_The task_. How many lines in the items below contain the string "perform", with uppercase and lowercase treated as different? Reply with the number alone.

_Data lines_.
■ ■ ■
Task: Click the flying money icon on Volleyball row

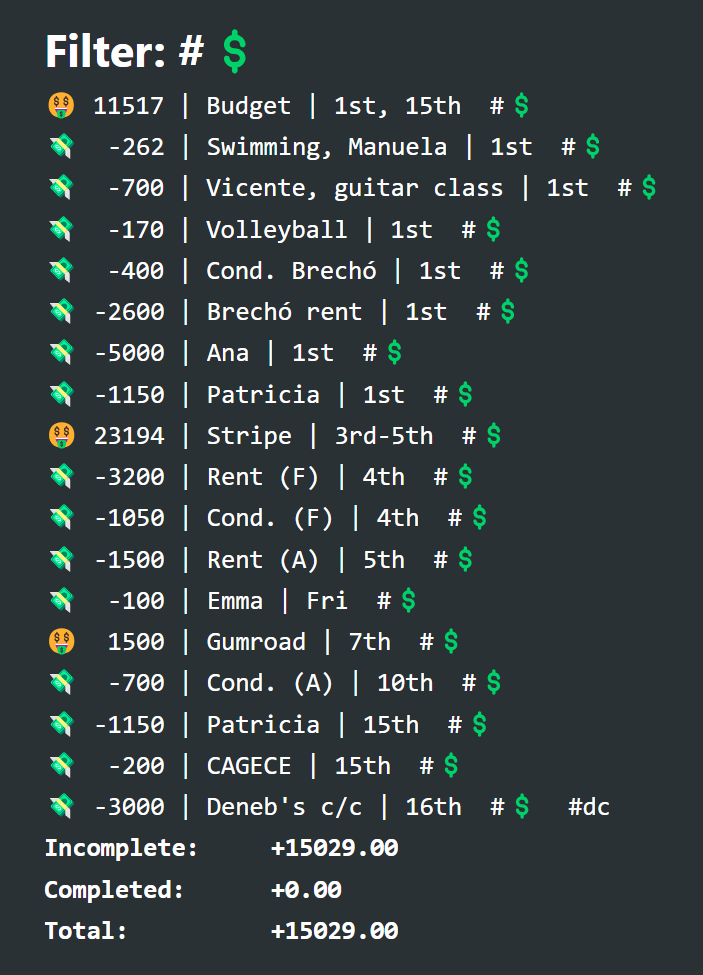Action: pos(61,229)
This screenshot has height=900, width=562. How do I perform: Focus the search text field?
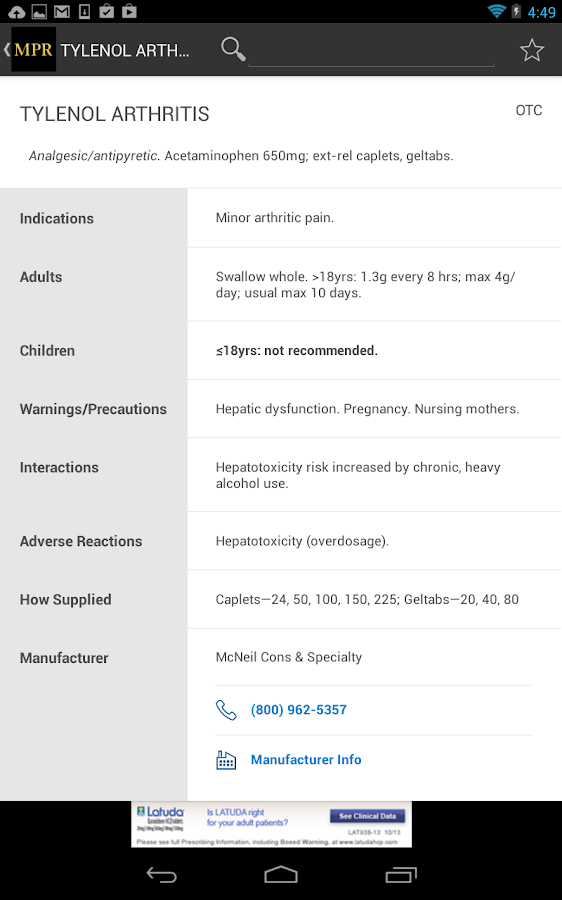pos(371,53)
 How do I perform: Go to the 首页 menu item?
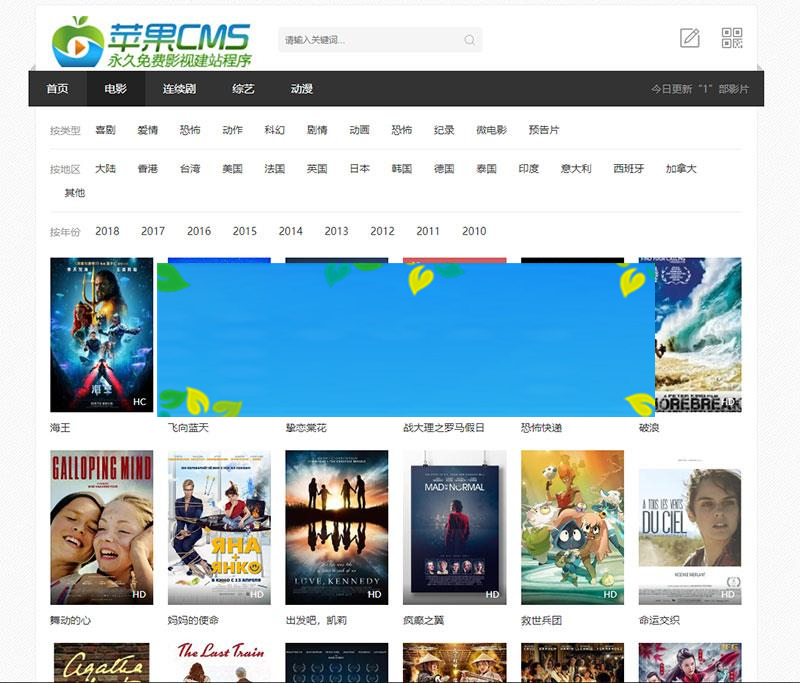[59, 89]
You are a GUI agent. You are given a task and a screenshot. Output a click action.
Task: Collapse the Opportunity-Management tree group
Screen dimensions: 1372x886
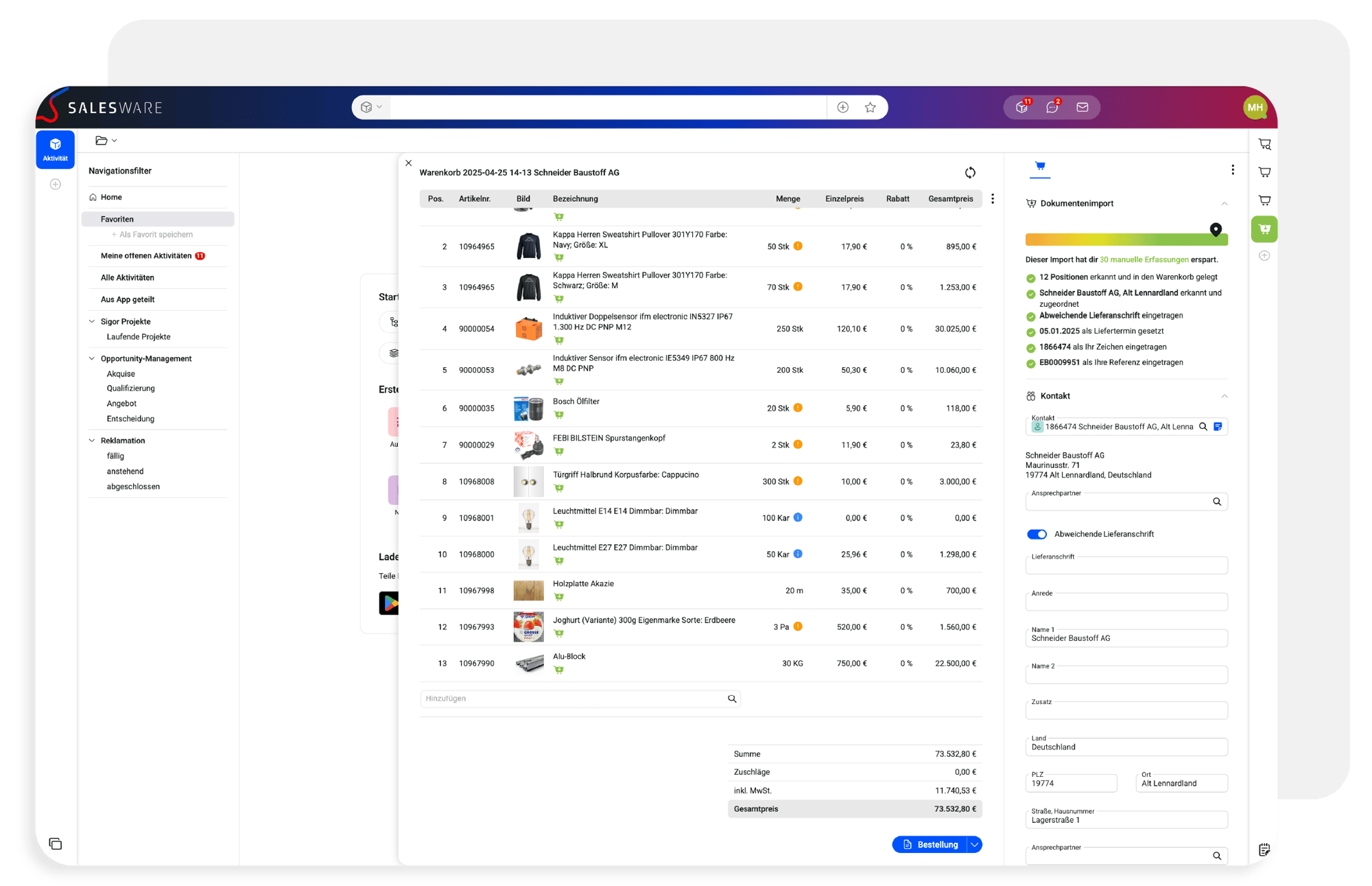[92, 359]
■ ■ ■
_Solution to this exercise_. 2